简体   繁体   English

如何在没有hadoop的情况下使用Hive

[英]How to use Hive without hadoop

I am a new to NoSQL solutions and want to play with Hive. But installing HDFS/Hadoop takes a lot of resources and time (maybe without experience but I got no time to do this).我是 NoSQL 解决方案的新手,想玩 Hive。但是安装 HDFS/Hadoop 需要大量资源和时间(可能没有经验,但我没有时间这样做)。

Are there ways to install and use Hive on a local machine without HDFS/Hadoop?有没有办法在没有 HDFS/Hadoop 的本地机器上安装和使用 Hive?

yes you can run hive without hadoop 1.create your warehouse on your local system 2. give default fs as file:/// than you can run hive in local mode with out hadoop installation是的,您可以在没有 hadoop 的情况下运行 hive 1.在本地系统上创建您的仓库 2. 将默认 fs 指定为 file:/// 比您可以在没有 hadoop 安装的情况下在本地模式下运行 hive

In Hive-site.xml在 Hive-site.xml 中

<?xml version="1.0"?> <?xml-stylesheet type="text/xsl" href="configuration.xsl"?> 
<configuration>
      <property>
         <name>hive.metastore.schema.verification</name> 
         <value>false</value> 
      </property> 
     <property> 
      <!-- this should eventually be deprecated since the metastore should supply this --> 
        <name>hive.metastore.warehouse.dir</name> 
        <value>file:///tmp</value>
        <description></description> 
     </property>
     <property> 
        <name>fs.default.name</name> 
        <value>file:///tmp</value> 
     </property> 
</configuration>

I would recomend you to use something like this. 我建议您使用这样的东西。

http://hortonworks.com/products/hortonworks-sandbox/ http://hortonworks.com/products/hortonworks-sandbox/

Its a fully functional VM with everything you need to start right away. 它是功能完备的VM,可立即启动,并提供您所需的一切。

If you are just talking about experiencing Hive before making a decision you can just use a preconfigured VM as @Maltram suggested (Hortonworks, Cloudera, IBM and others all offer such VMs)如果您只是在做决定之前谈论体验 Hive,您可以使用@Maltram 建议的预配置 VM(Hortonworks、Cloudera、IBM 和其他公司都提供此类 VM)
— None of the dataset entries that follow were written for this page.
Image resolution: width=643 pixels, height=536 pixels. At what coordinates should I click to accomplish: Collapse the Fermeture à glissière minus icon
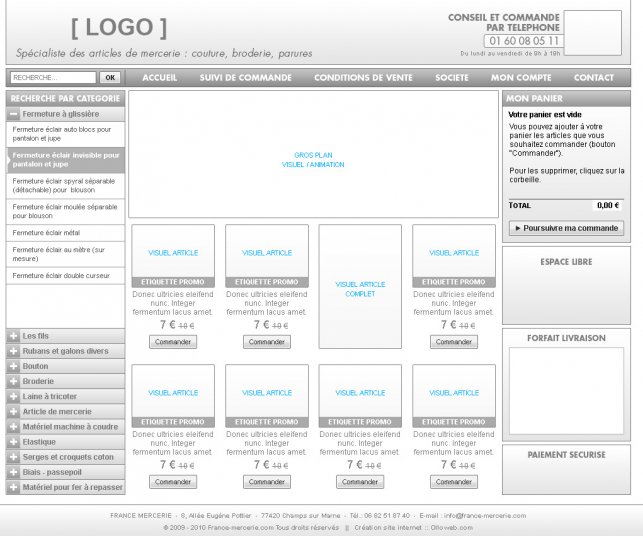[14, 115]
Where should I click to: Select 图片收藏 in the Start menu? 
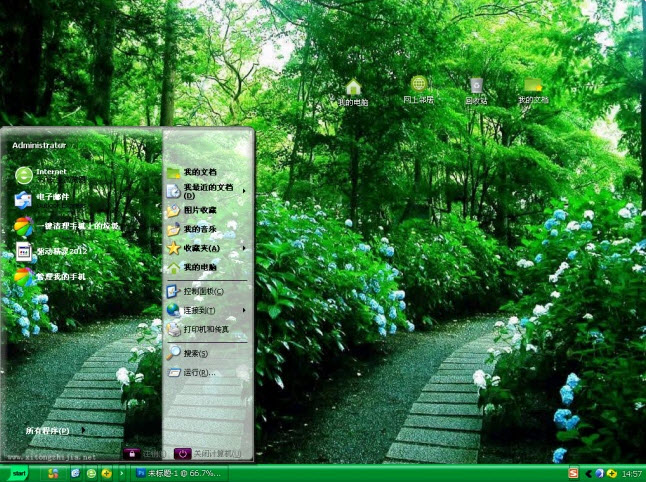pos(198,210)
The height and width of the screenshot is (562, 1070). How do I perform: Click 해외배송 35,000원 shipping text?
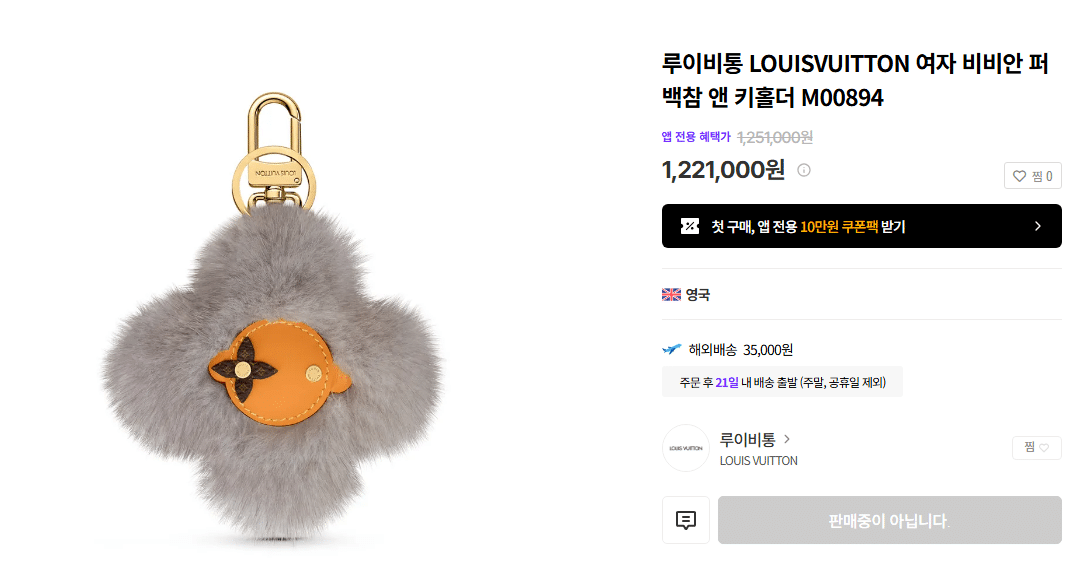click(x=740, y=350)
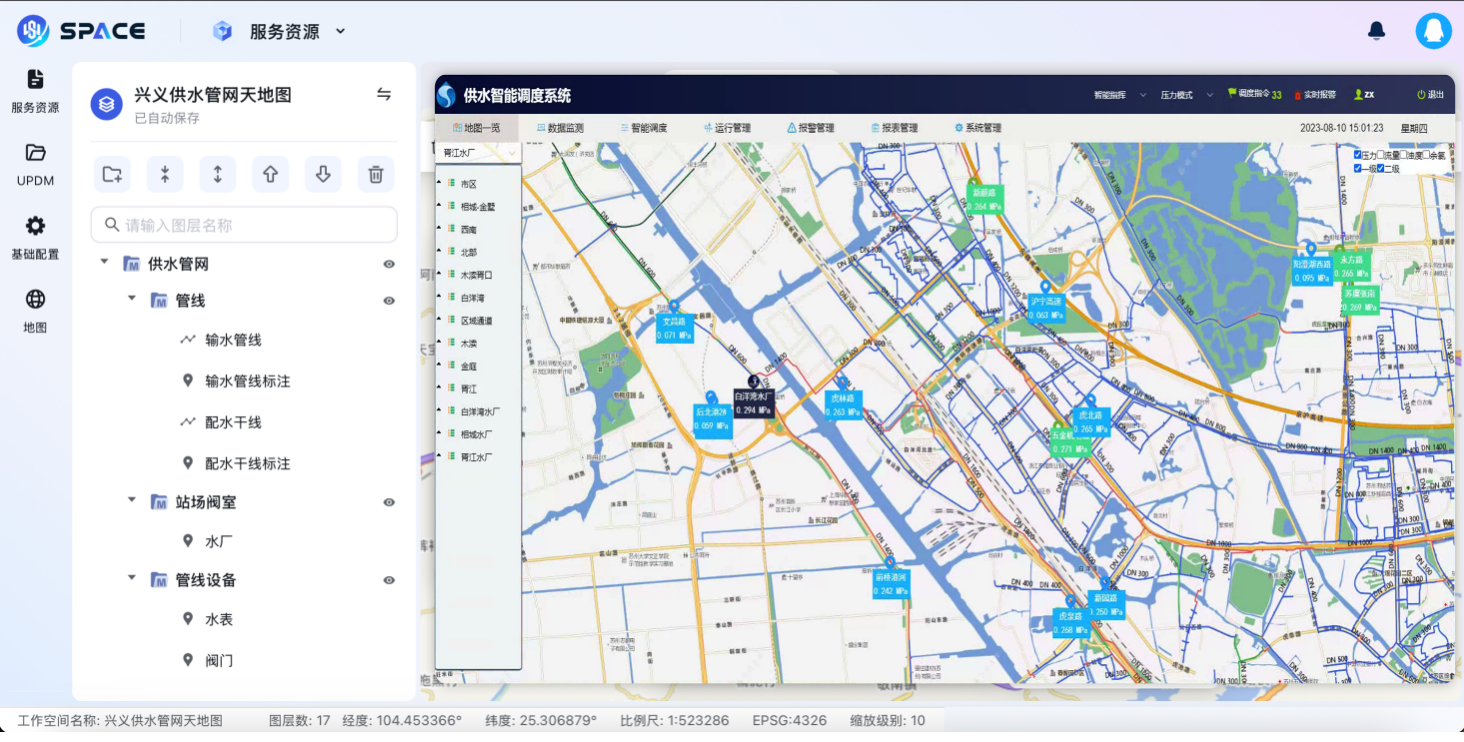Open notifications bell icon
The width and height of the screenshot is (1464, 742).
click(1377, 31)
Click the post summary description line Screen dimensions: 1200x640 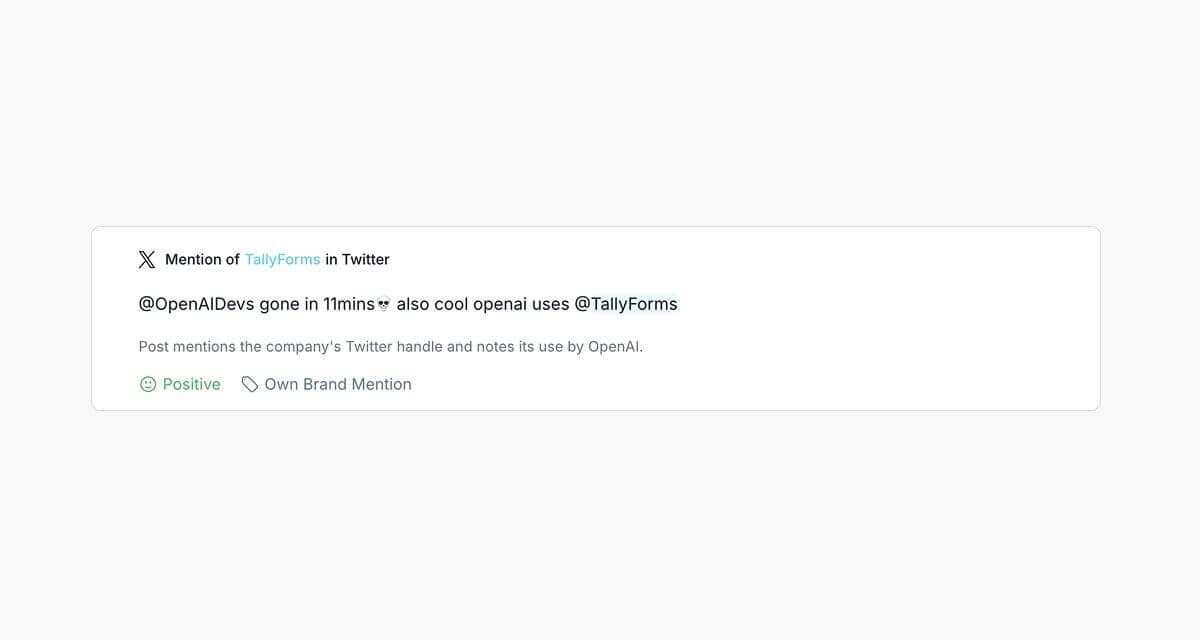click(391, 346)
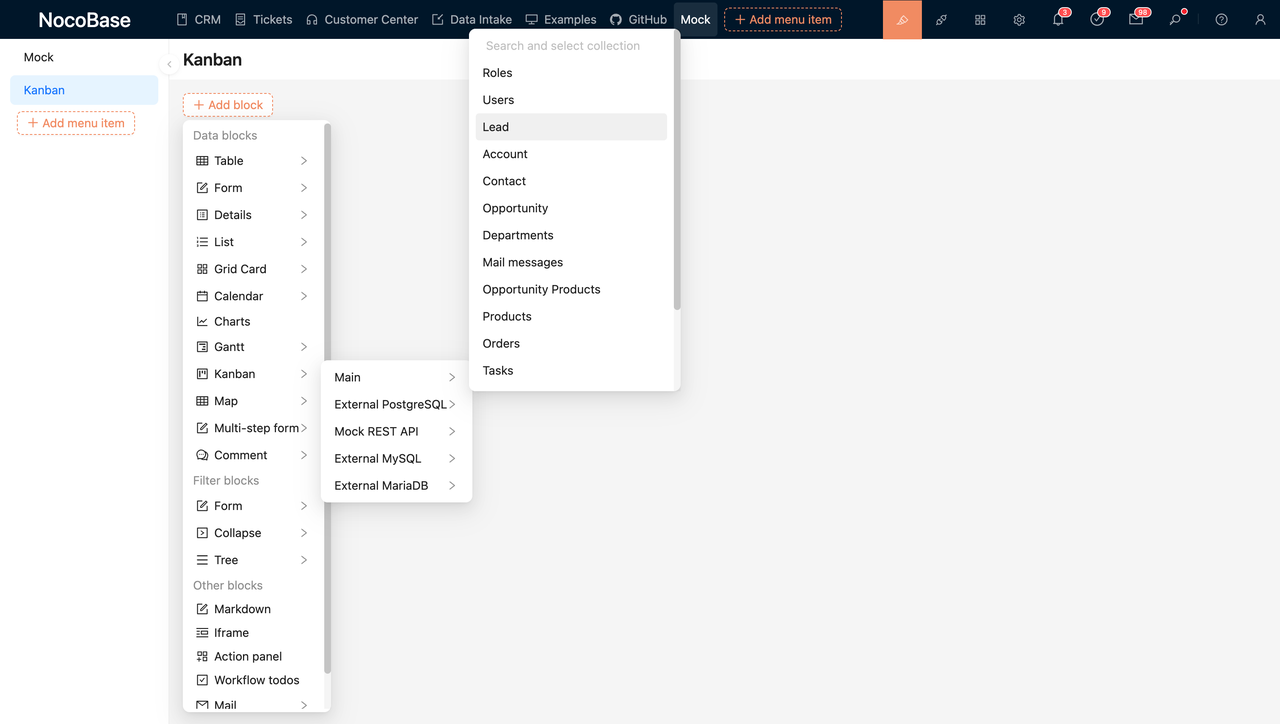Collapse the left sidebar with the chevron

coord(169,62)

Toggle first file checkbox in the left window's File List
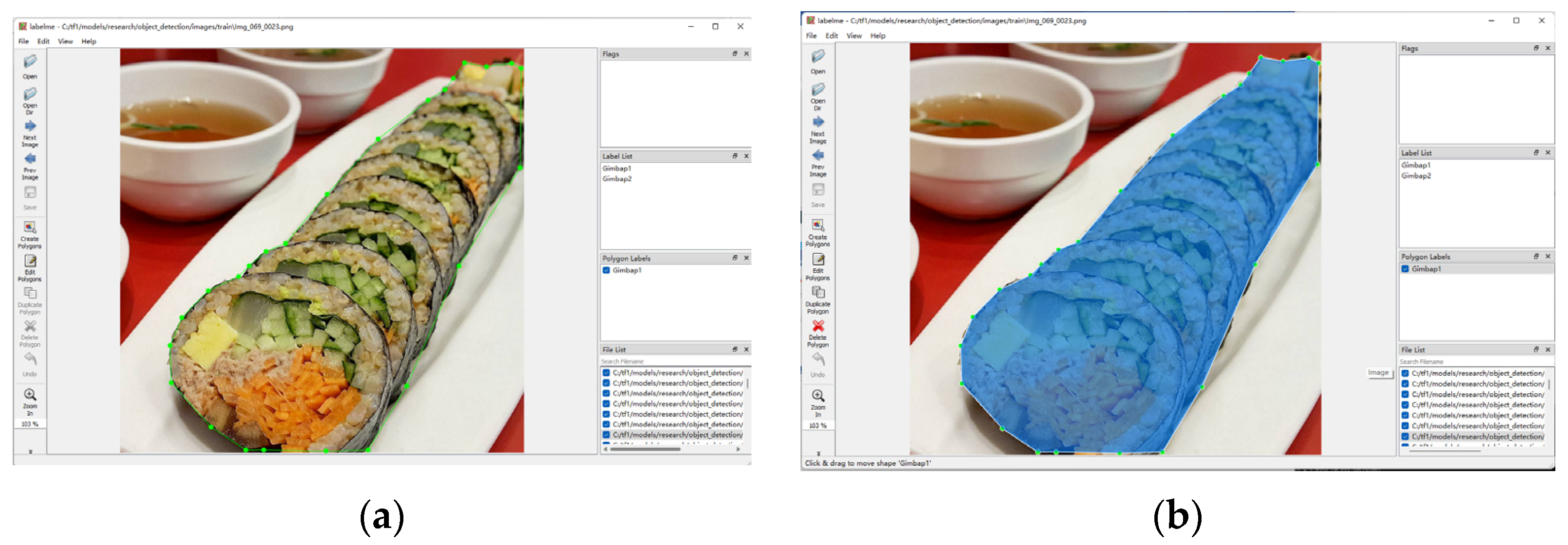tap(606, 373)
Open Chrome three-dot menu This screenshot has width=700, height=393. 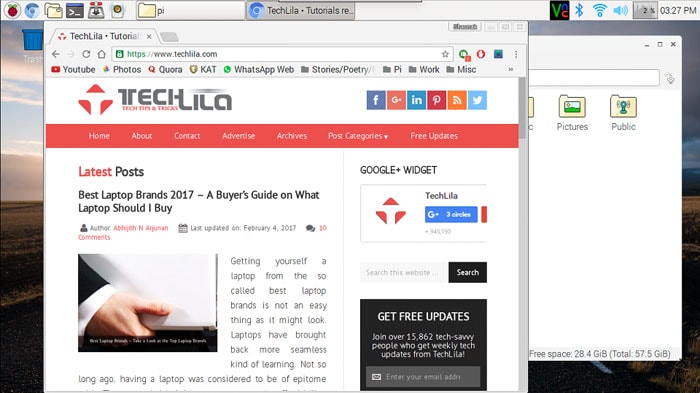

What you should keep in mind that you will not be able to use Hive in production without Hadoop and HDFS so if it is a problem for you, you should consider alternatives to Hive您应该记住的是,如果没有 Hadoop 和 HDFS,您将无法在生产中使用 Hive,因此如果这对您来说是个问题,您应该考虑 Hive 的替代品

You cant, just download Hive, and run:你不能,只需下载 Hive,然后运行:

./bin/hiveserver2                                                                                                                                        
Cannot find hadoop installation: $HADOOP_HOME or $HADOOP_PREFIX must be set or hadoop must be in the path

Hadoop is like a core, and Hive need some library from it. Hadoop 就像一个核心,Hive 需要从中获取一些库。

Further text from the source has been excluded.